CIO — The SOA Consortium and CIO magazine recently announced the winners of the Service Oriented Architecture (SOA) Case Study Competition. All of the winners successfully delivered business or mission value using an SOA approach.

(See the details about the #1 winner in Service-Oriented Architecture Pays Off for Synovus Financial.)

As I listened to the presentation, I observed common characteristics across each successful SOA implementation. I grouped them into eight categories.

Strong Executive Level Sponsorship and SOA Evangelist

Each project had strong sponsorship from high ranking individuals from the business and/or IT. This is critical for driving change throughout the organization and removing roadblocks. Without top-level support, many SOA initiatives never get the momentum, the resources and the drive required to allow IT to deliver the promise of SOA to the business. It was also noted that a strong SOA evangelist was highly critical for each of these award-winning case studies. In fact, research shows that in instances where SOA evangelists leave a company, the company has a risk of failing with future projects or regressing back to the previous methods of delivering software.

Educating the Business of the Value of SOA

Each one of the case studies provided an enormous amount of value to the business. In some cases, the return on investment was several billions of dollars over the course of a few years. In order to find these extraordinary opportunities and to build a business case around them, it is critical that the business becomes educated on the promise of SOA.

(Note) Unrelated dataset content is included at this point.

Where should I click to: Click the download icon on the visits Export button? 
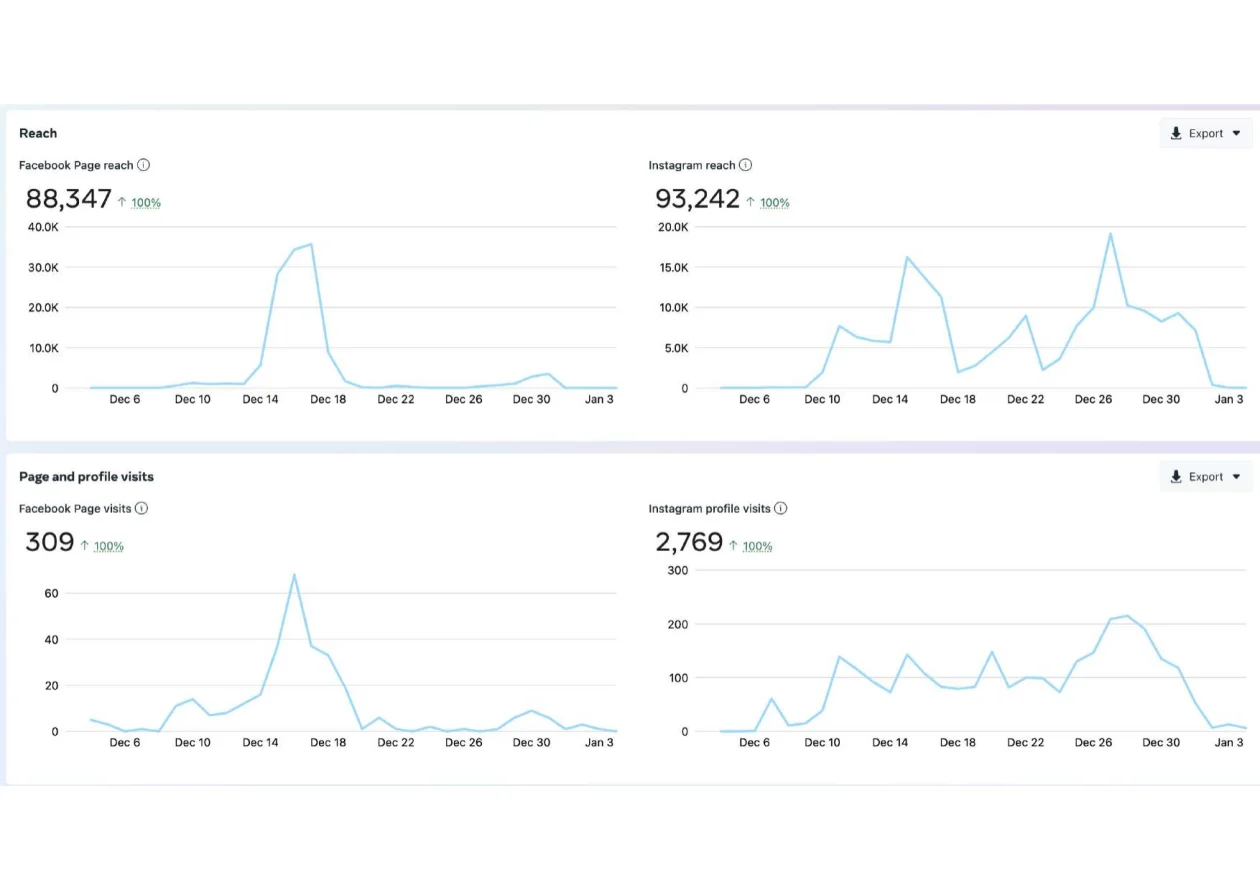[x=1175, y=476]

The key to educating the business, however, is not talking to the business about the technology or even mentioning the term service-oriented architecture. Instead the business needs to understand the key business drivers that are being addressed (quicker access to information, integration with customers and partners, eliminating wasteful business processes, etc.) on how IT has some "new methods" for helping to deliver these drivers. The business doesn't necessarily need to know how IT will do it; they need to understand which of their problems SOA solves and what is required from the business to help IT solve them.